Recent headlines sound the warnings about a resurgence in gang violence:

The feds arrest local members of a notoriously violent Salvadorean gang, MS-13, which Portland police have said before-and still maintain-has not made significant inroads. Late-summer squawking about six downtown shootings gets loud enough for a gang summit convened by Mayor Tom Potter.

But the actual numbers for aggravated assaults with handguns (see chart)-a gauge police say is the best barometer for gang activity-show a downward trend.

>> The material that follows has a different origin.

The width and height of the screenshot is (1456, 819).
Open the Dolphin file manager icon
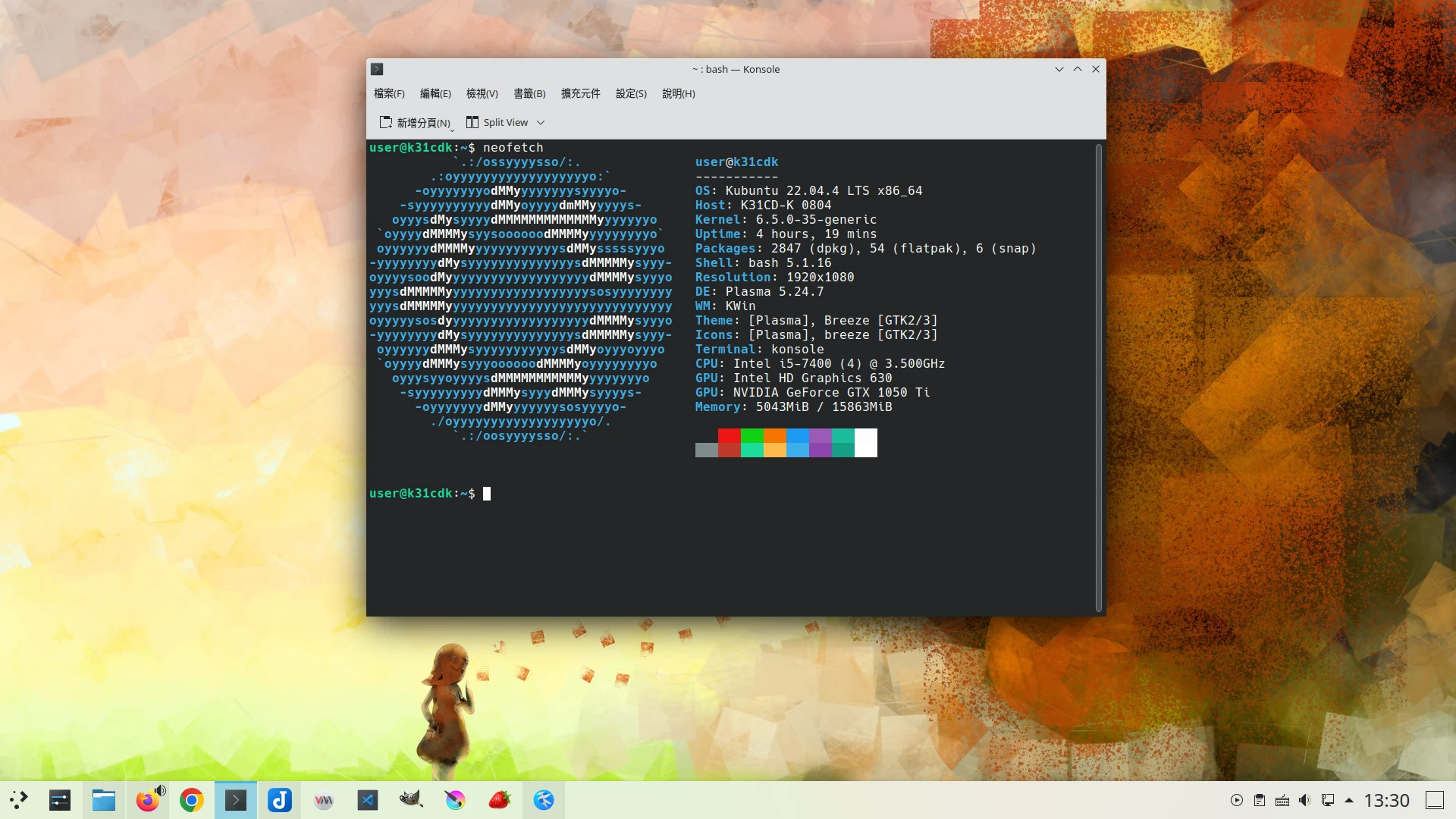(104, 800)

Portland Police currently list 491 documented "gangsters," using the strictest definition of the term (usually admitting membership), though police estimate the true figure may be closer to 2,000. At gangs' apex in the mid-1990s, official police tallies topped 2,200.

Yet lest WW stand accused of minimizing a serious problem, here is a primer courtesy of Detective Peter Simpson of the Portland Police Bureau's gang unit on the city's most infamous crews, mostly black and Latino gangs, whom police do blame for much of the city's violent crime.

According to Simpson, local black gangs generally fall into two categories:

-Imports of Southern California gangs, like the Hoover Crips, from Los Angeles, or the West Side Pirus, from Compton, which open Portland satellites when members move north.

-Local spinoffs of larger gangs, like the Woodlawn Park Bloods or the Kerby Blocc Crips. These hometown upstarts formed in North and Northeast Portland neighborhoods, often in response to gangs from California.

Members and their crimes are scattered beyond Portland. "Our investigations take us from Longview, Wash., to Wilsonville," Simpson says.

The biggest difference separating gangs in Portland from those in bigger cities is turf. In Portland, a successful set rarely takes over an apartment complex, preferring instead to claim small businesses like barber shops and car washes for their deals.

Likewise, most gangs stay away from flashy, high-stakes-big-payoff crimes like armed robbery. Portland hoods are dabblers, moving from hustle to hustle, Simpson says, like "drug sales, prostitution, high-end identity theft, check fraud, counterfeit product sales."

Lately, Simpson says, "a lot of guys are converting from gangster to pimp," traveling with their girls from Portland to Las Vegas and back through California, a "traveling road show" that's been dubbed the West Coast Circuit.

Although a few local hoods stand out, Simpson says, there are no "man behind the curtain" masterminds.

Gang shootings, often at bars, get sparked by the same disputes, mostly over women, that have always sparked bar fights. Classic shoot-'em-ups tend to originate with Hispanic gangs, Simpson says.

Such violence from Latino gangs shows strength and helps to recruit members. Most members come from Sureño gangs (from Southern California), and belong to groups like Sur Trece Califas, 18th Street and Paso Robles Boys.

"We've had multiple cases where the suspects drive up, see a guy standing on a corner and ask him, 'What gang are you from?"' Simpson says. "And the victim will either say, 'I'm from 18th Street' or 'I'm not from a gang at all,' and they get shot and the guys drive away."